Word and element locating data:
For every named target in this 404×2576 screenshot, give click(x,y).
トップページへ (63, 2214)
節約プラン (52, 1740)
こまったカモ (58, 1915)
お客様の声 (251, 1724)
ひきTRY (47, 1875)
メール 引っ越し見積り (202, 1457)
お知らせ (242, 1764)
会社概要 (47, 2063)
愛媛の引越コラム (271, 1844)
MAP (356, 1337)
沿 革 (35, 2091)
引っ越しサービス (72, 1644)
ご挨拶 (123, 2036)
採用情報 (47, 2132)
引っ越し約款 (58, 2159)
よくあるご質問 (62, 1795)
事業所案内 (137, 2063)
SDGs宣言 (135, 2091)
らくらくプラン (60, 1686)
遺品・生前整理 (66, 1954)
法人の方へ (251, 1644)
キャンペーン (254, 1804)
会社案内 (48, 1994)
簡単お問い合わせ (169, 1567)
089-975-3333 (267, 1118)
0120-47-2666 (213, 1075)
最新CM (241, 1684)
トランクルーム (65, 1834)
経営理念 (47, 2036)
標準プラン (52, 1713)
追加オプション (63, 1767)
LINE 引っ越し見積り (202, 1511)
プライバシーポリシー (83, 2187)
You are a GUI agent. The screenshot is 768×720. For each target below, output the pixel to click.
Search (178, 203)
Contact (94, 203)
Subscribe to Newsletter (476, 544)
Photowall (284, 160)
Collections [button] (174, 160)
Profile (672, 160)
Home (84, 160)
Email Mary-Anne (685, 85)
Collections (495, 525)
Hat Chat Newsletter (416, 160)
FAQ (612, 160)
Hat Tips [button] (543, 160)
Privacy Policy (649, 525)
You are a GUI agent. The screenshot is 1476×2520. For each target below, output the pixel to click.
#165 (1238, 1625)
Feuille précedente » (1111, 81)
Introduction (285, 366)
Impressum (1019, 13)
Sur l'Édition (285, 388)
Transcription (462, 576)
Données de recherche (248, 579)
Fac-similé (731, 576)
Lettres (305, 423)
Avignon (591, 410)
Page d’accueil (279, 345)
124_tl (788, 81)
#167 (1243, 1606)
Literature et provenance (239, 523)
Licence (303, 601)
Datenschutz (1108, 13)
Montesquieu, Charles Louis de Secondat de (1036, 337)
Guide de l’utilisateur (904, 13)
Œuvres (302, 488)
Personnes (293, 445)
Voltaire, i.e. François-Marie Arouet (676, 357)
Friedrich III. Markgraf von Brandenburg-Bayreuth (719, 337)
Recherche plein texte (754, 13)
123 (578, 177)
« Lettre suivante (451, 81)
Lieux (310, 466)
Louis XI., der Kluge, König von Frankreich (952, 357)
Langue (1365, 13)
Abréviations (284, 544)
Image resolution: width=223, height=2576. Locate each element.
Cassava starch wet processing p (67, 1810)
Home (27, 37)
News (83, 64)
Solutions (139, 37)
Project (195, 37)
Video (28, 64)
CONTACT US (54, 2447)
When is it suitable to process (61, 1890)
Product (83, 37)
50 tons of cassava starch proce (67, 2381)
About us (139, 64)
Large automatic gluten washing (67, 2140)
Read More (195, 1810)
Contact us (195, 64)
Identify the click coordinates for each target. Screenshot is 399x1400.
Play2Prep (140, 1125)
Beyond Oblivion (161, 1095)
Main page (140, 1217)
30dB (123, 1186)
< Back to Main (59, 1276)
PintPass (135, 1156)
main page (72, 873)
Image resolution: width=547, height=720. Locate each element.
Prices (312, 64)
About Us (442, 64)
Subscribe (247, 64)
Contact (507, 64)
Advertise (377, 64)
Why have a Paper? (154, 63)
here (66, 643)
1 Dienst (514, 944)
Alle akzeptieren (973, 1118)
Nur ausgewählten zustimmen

▶ _Short problem_:
Rewrite all the records, switching "Locate each element" to "Find each element" everywhere it occurs and leaving everything else unchanged.

▶ _Solution_:
For every named target in this 404×2576 screenshot, give click(x,y).
トップページへ (63, 2214)
節約プラン (52, 1740)
こまったカモ (58, 1915)
お客様の声 (251, 1724)
ひきTRY (47, 1875)
メール 引っ越し見積り (202, 1457)
お知らせ (242, 1764)
会社概要 (47, 2063)
愛媛の引越コラム (271, 1844)
MAP (356, 1337)
沿 革 (35, 2091)
引っ越しサービス (72, 1644)
ご挨拶 (123, 2036)
採用情報 (47, 2132)
引っ越し約款 (58, 2159)
よくあるご質問 (62, 1795)
事業所案内 (137, 2063)
SDGs宣言 (135, 2091)
らくらくプラン (60, 1686)
遺品・生前整理 (66, 1954)
法人の方へ (251, 1644)
キャンペーン (254, 1804)
会社案内 (48, 1994)
簡単お問い合わせ (169, 1567)
089-975-3333 (267, 1118)
0120-47-2666 (213, 1075)
最新CM (241, 1684)
トランクルーム (65, 1834)
経営理念 (47, 2036)
標準プラン (52, 1713)
追加オプション (63, 1767)
LINE 引っ越し見積り (202, 1511)
プライバシーポリシー (83, 2187)
You are a GUI agent. The screenshot is 768×720. For each target below, output the pixel to click.
Search (178, 203)
Contact (94, 203)
Subscribe to Newsletter (476, 544)
Photowall (284, 160)
Collections [button] (174, 160)
Profile (672, 160)
Home (84, 160)
Email Mary-Anne (685, 85)
Collections (495, 525)
Hat Chat Newsletter (416, 160)
FAQ (612, 160)
Hat Tips [button] (543, 160)
Privacy Policy (649, 525)
You are a GUI agent. The screenshot is 1476×2520. For each target below, output the pixel to click.
#165 (1238, 1625)
Feuille précedente » (1111, 81)
Introduction (285, 366)
Impressum (1019, 13)
Sur l'Édition (285, 388)
Transcription (462, 576)
Données de recherche (248, 579)
Fac-similé (731, 576)
Lettres (305, 423)
Avignon (591, 410)
Page d’accueil (279, 345)
124_tl (788, 81)
#167 (1243, 1606)
Literature et provenance (239, 523)
Licence (303, 601)
Datenschutz (1108, 13)
Montesquieu, Charles Louis de Secondat de (1036, 337)
Guide de l’utilisateur (904, 13)
Œuvres (302, 488)
Personnes (293, 445)
Voltaire, i.e. François-Marie Arouet (676, 357)
Friedrich III. Markgraf von Brandenburg-Bayreuth (719, 337)
Recherche plein texte (754, 13)
123 (578, 177)
« Lettre suivante (451, 81)
Lieux (310, 466)
Louis XI., der Kluge, König von Frankreich (952, 357)
Langue (1365, 13)
Abréviations (284, 544)
Image resolution: width=223, height=2576. Find each element.
Cassava starch wet processing p (67, 1810)
Home (27, 37)
News (83, 64)
Solutions (139, 37)
Project (195, 37)
Video (28, 64)
CONTACT US (54, 2447)
When is it suitable to process (61, 1890)
Product (83, 37)
50 tons of cassava starch proce (67, 2381)
About us (139, 64)
Large automatic gluten washing (67, 2140)
Read More (195, 1810)
Contact us (195, 64)
Identify the click coordinates for each target. Screenshot is 399x1400.
Play2Prep (140, 1125)
Beyond Oblivion (161, 1095)
Main page (140, 1217)
30dB (123, 1186)
< Back to Main (59, 1276)
PintPass (135, 1156)
main page (72, 873)
Image resolution: width=547, height=720. Find each element.
Prices (312, 64)
About Us (442, 64)
Subscribe (247, 64)
Contact (507, 64)
Advertise (377, 64)
Why have a Paper? (154, 63)
here (66, 643)
1 Dienst (514, 944)
Alle akzeptieren (973, 1118)
Nur ausgewählten zustimmen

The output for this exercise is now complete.